(Reuters) - The U.S. Federal Reserve will not raise its key interest rate until at least July next year as it waits for the world’s biggest economy to gather pace, according to a slim majority of economists in a Reuters poll.
Results of the survey of 69 economists based in the United States, Europe and Canada were similar to those in a poll of 18 primary dealers — the banks that do business directly with the Fed — conducted on Friday. <FED/R>
While 33 of the 69 economists in Wednesday’s poll expect the bank to hike the Fed funds rate from the current 0-0.25 percent by the end of June 2015, 31 expect it to happen in the second half of that year and five said it would be early 2016.
Around two-thirds of the economists said the Fed’s first move would be to 0.5 percent while the remainder said the Fed would first eliminate the current 0-0.25 percent range and then move up.

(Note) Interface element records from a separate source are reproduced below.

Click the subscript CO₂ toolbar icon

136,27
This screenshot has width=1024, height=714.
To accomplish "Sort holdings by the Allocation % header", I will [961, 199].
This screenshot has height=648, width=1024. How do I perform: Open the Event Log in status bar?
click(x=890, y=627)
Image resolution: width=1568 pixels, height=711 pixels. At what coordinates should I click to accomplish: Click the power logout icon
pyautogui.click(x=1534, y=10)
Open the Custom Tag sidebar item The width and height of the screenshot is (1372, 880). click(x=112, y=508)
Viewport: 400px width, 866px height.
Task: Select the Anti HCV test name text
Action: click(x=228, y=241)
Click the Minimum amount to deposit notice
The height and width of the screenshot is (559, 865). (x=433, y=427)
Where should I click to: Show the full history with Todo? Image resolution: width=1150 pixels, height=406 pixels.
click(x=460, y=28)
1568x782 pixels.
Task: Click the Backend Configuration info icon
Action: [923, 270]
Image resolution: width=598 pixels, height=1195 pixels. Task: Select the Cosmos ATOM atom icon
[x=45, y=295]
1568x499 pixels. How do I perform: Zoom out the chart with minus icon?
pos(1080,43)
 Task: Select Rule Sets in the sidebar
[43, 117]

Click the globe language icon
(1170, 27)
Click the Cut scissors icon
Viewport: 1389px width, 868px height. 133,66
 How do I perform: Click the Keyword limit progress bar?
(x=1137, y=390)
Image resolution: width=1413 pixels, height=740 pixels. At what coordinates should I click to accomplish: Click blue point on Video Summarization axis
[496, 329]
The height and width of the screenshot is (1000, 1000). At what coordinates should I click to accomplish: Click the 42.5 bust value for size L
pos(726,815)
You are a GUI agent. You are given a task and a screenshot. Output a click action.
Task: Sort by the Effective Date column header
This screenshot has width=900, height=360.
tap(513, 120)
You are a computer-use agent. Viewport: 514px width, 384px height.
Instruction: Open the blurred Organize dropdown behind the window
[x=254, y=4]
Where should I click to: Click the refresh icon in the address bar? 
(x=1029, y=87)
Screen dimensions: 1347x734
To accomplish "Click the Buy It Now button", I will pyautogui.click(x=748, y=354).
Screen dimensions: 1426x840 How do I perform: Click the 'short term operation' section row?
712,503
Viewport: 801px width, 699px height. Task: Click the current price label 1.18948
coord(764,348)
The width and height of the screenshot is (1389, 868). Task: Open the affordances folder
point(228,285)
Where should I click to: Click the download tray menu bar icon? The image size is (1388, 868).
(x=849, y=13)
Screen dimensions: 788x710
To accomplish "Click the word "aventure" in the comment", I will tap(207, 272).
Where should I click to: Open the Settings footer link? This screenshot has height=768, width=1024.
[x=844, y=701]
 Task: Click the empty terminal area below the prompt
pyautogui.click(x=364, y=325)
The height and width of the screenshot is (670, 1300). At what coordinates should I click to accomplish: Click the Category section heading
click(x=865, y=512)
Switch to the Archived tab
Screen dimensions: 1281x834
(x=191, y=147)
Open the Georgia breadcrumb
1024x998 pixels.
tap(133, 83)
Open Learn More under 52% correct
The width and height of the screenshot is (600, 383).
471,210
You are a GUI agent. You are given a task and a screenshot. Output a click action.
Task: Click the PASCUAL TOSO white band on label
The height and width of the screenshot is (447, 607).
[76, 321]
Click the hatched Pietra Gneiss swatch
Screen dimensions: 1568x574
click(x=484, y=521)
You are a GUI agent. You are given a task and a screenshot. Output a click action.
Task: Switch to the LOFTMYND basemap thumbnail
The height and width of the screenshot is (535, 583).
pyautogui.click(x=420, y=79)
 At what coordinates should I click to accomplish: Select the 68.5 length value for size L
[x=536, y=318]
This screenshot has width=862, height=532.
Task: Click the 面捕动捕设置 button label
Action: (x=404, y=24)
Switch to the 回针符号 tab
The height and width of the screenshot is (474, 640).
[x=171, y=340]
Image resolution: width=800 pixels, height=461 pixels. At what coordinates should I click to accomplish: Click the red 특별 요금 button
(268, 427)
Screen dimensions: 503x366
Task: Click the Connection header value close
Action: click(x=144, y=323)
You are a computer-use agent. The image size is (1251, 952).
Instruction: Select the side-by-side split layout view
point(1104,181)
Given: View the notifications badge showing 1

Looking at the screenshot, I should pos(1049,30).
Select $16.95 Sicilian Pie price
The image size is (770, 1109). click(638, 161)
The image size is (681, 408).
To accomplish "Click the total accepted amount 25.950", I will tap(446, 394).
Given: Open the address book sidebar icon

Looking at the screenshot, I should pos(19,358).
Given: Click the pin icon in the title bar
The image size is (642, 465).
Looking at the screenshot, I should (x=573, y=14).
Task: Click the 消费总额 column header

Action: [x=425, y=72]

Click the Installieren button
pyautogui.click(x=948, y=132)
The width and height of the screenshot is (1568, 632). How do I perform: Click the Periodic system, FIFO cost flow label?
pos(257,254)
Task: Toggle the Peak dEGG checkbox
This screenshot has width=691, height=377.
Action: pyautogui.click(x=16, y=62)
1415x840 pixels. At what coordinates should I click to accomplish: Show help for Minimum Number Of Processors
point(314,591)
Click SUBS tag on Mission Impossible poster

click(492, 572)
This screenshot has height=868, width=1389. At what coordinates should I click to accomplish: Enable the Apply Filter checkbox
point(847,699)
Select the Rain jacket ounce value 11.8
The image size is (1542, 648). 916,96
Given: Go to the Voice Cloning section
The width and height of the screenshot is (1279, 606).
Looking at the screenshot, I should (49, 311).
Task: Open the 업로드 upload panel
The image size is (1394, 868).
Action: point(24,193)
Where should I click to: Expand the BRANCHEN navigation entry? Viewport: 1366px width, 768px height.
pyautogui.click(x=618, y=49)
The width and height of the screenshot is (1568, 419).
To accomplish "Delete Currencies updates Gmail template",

Only six forecasters in Wednesday’s poll said the Fed would tighten in the first quarter of next year.
In a January poll, 22 of 72 respondents said the Fed would raise the fed funds rate by mid-2015, with most predicting a hike in the second half.
Following the Fed’s March policy meeting, Chair Janet Yellen hinted the central bank will probably end its massive bond-buying program next fall and could start raising interest rates around six months later.
Recent economic data releases - from a pickup in factory activity and consumer confidence to a robust pace of hiring - have given the strongest signals yet the economy was breaking free of the winter doldrums.
Not everyone is convinced solid evidence the job market is back on track after a disappointing February, although some feel the Fed may be more compelled to raise rates in the first half of next year rather than waiting.
Goldman Sachs said slack in the labor market, together with a Fed chief who has a dovish outlook on inflation, means a rate hike is still a long way off.
“We still see a high probability that she and the committee as a whole will ultimately move to 2016 as the actual date of liftoff draws closer,” wrote Jan Hatzius, Goldman’s chief U.S. economist, in a client note.